The B plot initially seemed to me as if it was going to go astray as well; at first it didn't seem like it knew what it was going to be, mutating from Jenna trying to bribe the writers into giving her good material to the writers trying to prank Jenna into leaving her alone to the writers trying to suck up to Jenna in order to go to a gay Halloween party. Once it finally arrived there, though, there were some great laughs, especially since it featured the return of bitchy Sacha, one of Jenna's gay entourage. It took a while to get going, but even in the exposition-heavy early goings, it featured the terrific gag of Jenna staring down Kenneth and daring him to challenge her assertion that she's too young to remember the Brady Bunch.
The C plot -- yes, there was a C plot, which is what 30 Rock has been giving us lately instead of character development -- involved Tracy getting paranoid, following the death of a famous clog dancer/HuffPo blogger and the fat guy they based Pac-Man on, that he would be the next digit in the 'death comes in threes' tradition. In attempt to ward off his own demise, he starts plotting the death of everyone even remotely famous he encounters; this leads to some fun scenes with Betty White (angry Betty White is alway fun), but they're going to play pretty tasteles when Betty finally kicks the bucket. Or, I guess, when Tracy Morgan ODs on sizzurp.
Not to echo the much-reviled comments of my comrade Todd VanDerWerff or anything, but this episode pretty much exactly mirrored the reasons he (and a lot of other people) have worried 30 Rock is sliding into a rut: character development sacrificed for a hit-and-miss series of wacky gags, solid plots taking a back seat to celebrity cameos (albeit, this time, pretty decent ones), and too many subplots getting in the way of making an overarching story that's more solid.

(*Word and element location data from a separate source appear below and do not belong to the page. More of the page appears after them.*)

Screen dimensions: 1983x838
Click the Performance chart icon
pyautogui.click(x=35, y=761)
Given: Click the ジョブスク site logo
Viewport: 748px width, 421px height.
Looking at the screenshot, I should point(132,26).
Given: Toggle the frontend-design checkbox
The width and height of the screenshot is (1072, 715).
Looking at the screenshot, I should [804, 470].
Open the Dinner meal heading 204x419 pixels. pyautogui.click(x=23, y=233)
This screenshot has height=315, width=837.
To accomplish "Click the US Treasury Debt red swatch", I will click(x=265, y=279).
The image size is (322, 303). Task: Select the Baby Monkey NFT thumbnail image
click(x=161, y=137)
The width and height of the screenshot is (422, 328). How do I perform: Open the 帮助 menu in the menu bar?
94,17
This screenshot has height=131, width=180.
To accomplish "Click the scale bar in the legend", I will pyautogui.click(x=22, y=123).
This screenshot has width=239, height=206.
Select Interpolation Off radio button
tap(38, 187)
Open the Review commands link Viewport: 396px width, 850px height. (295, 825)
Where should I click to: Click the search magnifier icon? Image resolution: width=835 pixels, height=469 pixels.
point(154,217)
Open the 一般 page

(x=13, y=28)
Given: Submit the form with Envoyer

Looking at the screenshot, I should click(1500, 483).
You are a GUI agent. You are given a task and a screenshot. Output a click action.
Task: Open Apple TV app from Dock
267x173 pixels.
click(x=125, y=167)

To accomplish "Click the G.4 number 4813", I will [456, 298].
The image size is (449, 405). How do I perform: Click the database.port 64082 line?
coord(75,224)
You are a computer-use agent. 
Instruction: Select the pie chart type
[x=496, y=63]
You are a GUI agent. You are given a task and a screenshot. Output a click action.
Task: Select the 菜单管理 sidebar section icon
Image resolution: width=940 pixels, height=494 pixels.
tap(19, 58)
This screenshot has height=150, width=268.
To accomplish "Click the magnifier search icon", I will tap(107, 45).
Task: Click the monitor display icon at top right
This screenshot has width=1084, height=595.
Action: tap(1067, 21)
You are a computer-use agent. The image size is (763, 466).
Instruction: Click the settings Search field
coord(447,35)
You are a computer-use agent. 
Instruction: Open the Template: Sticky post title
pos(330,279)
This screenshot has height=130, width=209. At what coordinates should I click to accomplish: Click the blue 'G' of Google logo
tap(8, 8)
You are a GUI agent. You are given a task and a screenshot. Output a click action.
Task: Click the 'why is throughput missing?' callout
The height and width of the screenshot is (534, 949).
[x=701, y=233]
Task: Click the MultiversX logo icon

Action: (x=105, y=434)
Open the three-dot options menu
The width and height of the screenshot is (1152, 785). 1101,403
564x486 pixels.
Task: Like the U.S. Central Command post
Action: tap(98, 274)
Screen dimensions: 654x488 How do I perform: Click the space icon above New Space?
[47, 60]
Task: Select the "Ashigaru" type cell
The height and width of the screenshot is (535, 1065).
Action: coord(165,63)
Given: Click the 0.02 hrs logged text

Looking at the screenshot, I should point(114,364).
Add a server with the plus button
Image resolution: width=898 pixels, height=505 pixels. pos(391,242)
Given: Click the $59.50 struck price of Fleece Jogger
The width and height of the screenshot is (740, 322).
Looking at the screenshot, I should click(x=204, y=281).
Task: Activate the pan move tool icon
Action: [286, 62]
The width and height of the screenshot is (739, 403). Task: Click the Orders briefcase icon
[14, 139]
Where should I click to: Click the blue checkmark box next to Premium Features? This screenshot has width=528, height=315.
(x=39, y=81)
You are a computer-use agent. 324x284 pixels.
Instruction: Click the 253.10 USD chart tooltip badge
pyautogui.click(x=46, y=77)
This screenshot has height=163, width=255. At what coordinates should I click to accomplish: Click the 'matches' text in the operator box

It wasn't a terrible episode -- there were some swell laugh-lines, and Jenna had a little bit more to do than usual (Pete getting the usual straight-man lines in her place) -- but this is a show that should be giving us more every week than "wasn't a terrible episode". It ended with Tracy shirtless, and that's never a bad thing, but three episodes in, the show needs to give us something fast to get rid of the worst-season-ever stink that's starting to gather.
- Liz using a scented candle as deodorant was a marvelous little comedic bit, but maybe even better was her institutional beige bra.
- Is it just me, or was the direction in this episode really sloppy? The timing seemed off, and some of the shots hung on too long or just seemed poorly planned out.
- "This is gonna be the scariest Prison Parents Weekend ever!"
- "Keep refreshing! Maybe Andy Dick has died in the last 20 seconds."
- "God, are you doing this to me because I stole that blind guy's hot dog?"
- "I assisted in the birth of a foal. They named it Jack. And it was delicious."
- "Don't look at me like I'm a football game."
- I don't know about you, but I wish they'd open a Fatty Fat's Sandwich Shack where I live.